### [GIVEN REQUEST]
Copy every item below verbatim, line for line, and omit the pictures from the output.

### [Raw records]
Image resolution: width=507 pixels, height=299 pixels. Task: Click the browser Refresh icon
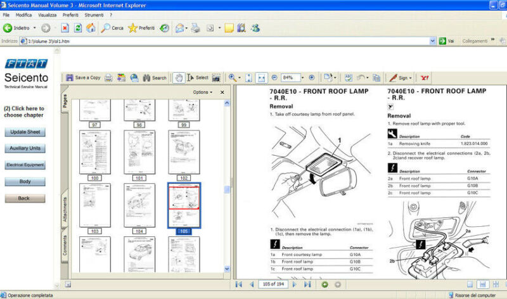(78, 28)
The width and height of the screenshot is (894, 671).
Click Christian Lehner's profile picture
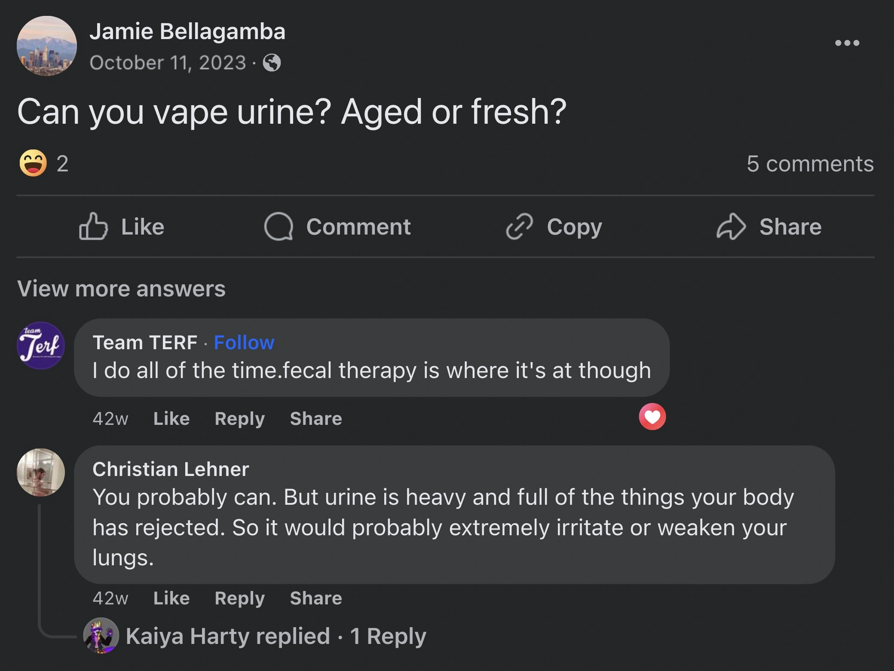[x=41, y=473]
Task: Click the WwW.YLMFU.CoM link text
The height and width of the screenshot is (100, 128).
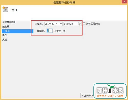Action: click(110, 96)
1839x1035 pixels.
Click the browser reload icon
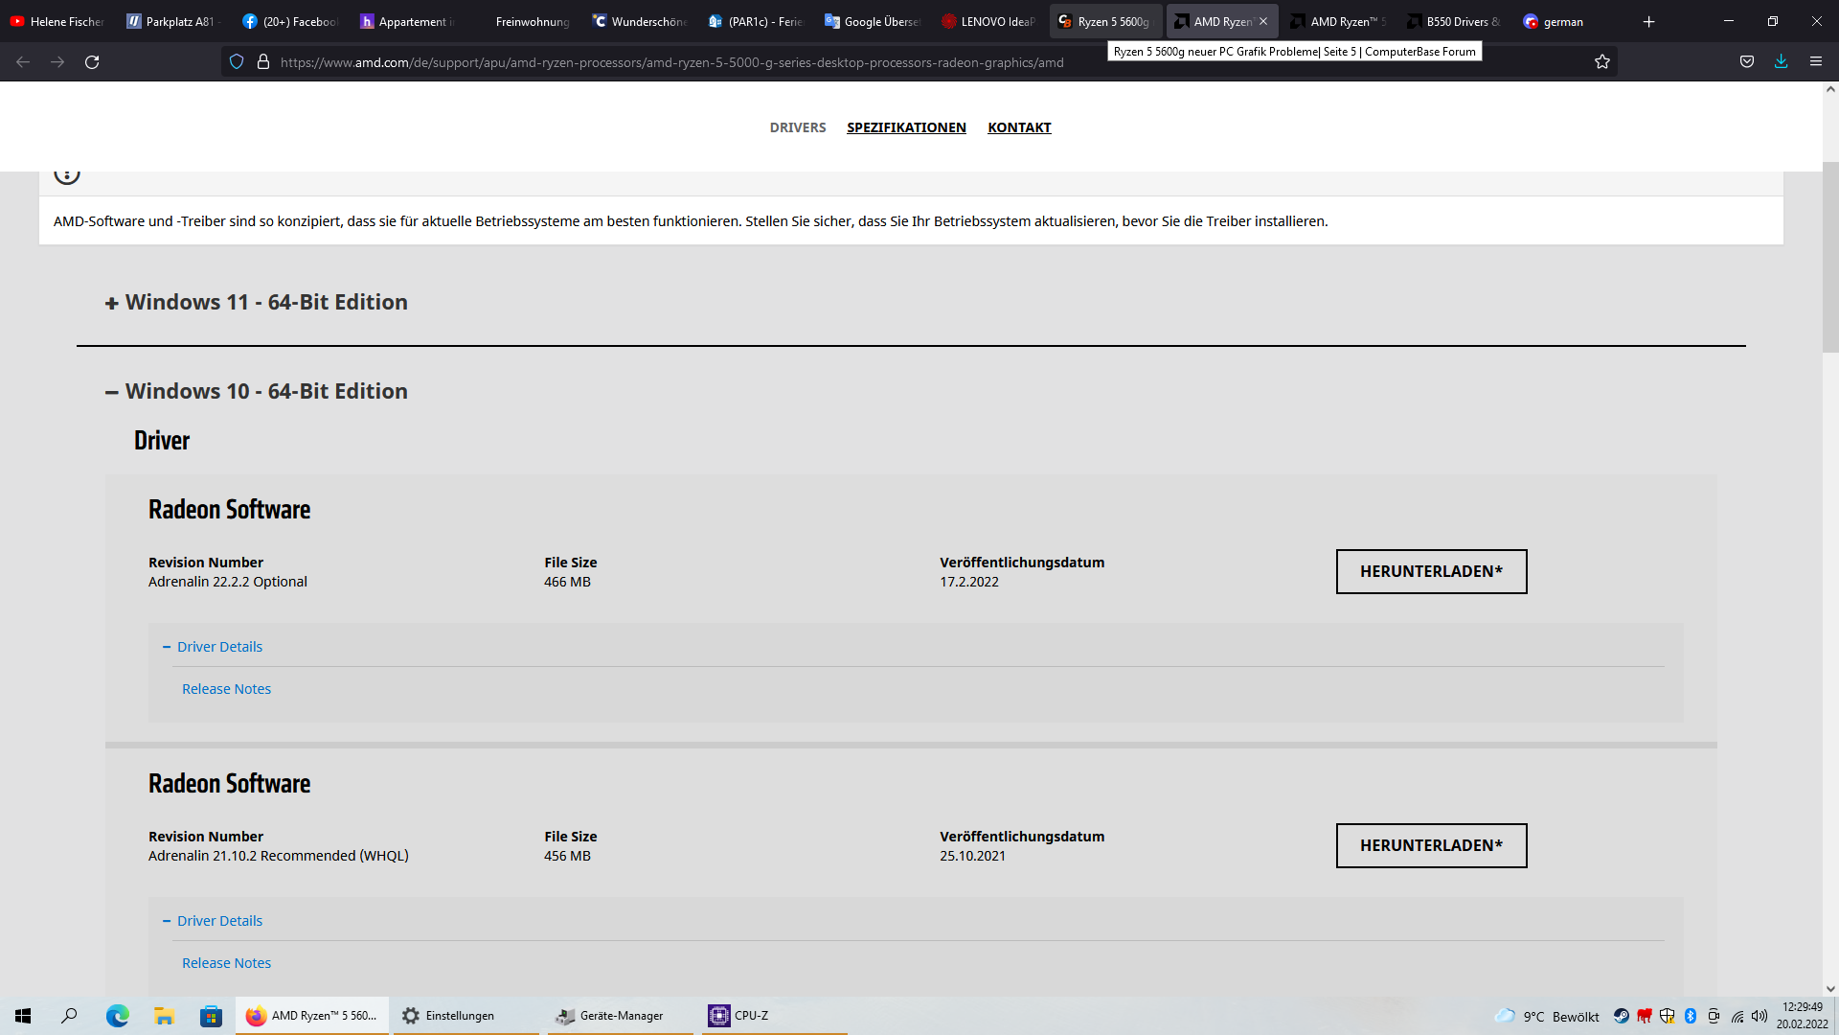[92, 62]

### [FULL SOLUTION]
Image resolution: width=507 pixels, height=299 pixels. Task: Click the browser Refresh icon
(78, 28)
The width and height of the screenshot is (894, 671).
Click Christian Lehner's profile picture
[x=41, y=473]
Task: Click the WwW.YLMFU.CoM link text
The height and width of the screenshot is (100, 128).
Action: click(110, 96)
1839x1035 pixels.
Click the browser reload icon
[92, 62]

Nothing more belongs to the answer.